Storing all that info per-token as payloads will bloat the index.
Wouldn't it be wiser to use a special token to mark page feed and end of
paragraph (numbers of which could be then stored as payloads), and scan
the token stream per document to retrieve them back? some extra
operations for retrieval, but much smaller index...
Itamar.
On 3/8/2010 11:54 PM, Erick Erickson wrote:
No, you can't do this with any existing analyzers I know of. Part
of the problem here is that there's no good generic way to KNOW
what a page and line are.
Have you investigated payloads? I'm not sure that's a good fit for
this particular problem, but it might be worth investigating.
Best
Erick
On Tue, Aug 3, 2010 at 10:58 AM, arun r<arun....@gmail.com> wrote:
hi all,
I am new to Lucene.
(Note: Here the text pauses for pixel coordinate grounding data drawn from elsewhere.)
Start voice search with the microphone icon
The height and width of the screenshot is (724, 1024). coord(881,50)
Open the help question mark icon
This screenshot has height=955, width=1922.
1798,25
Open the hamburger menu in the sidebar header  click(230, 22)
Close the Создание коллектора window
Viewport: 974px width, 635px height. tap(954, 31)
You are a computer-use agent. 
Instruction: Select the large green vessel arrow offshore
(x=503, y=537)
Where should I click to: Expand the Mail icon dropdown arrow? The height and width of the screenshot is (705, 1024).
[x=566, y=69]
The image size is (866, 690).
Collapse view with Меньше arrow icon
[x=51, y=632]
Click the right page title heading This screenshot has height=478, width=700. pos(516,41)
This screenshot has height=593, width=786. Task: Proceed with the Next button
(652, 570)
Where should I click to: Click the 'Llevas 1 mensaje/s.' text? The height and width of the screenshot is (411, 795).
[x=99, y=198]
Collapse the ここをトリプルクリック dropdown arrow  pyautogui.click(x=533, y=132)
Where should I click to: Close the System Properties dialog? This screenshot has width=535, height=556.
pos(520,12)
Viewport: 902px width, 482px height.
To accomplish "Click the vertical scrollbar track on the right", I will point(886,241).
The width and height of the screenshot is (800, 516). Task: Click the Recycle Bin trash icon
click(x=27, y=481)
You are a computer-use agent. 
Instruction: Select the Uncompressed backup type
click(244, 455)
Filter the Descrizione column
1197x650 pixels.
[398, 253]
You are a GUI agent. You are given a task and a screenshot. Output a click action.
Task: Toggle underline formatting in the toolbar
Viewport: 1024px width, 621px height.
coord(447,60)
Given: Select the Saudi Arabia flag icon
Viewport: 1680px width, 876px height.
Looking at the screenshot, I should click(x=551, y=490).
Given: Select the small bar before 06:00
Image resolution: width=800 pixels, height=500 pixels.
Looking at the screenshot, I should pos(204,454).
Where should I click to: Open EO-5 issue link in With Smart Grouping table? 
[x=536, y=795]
I am trying to use Lucene to generate
data for a document classifier. I need to generate wordno, lineno,
pageno for each term/phrase. I was able to use SpanQuery/SpanNearQuery
to get the wordno (span.start()) for the term/phrase. To get pageno
and lineno, a custom Analyzer needs to be written ? Can the Analyzer
be made to recognize and newline and page feed characters and keep
track of lineno and pageno for the tokens ?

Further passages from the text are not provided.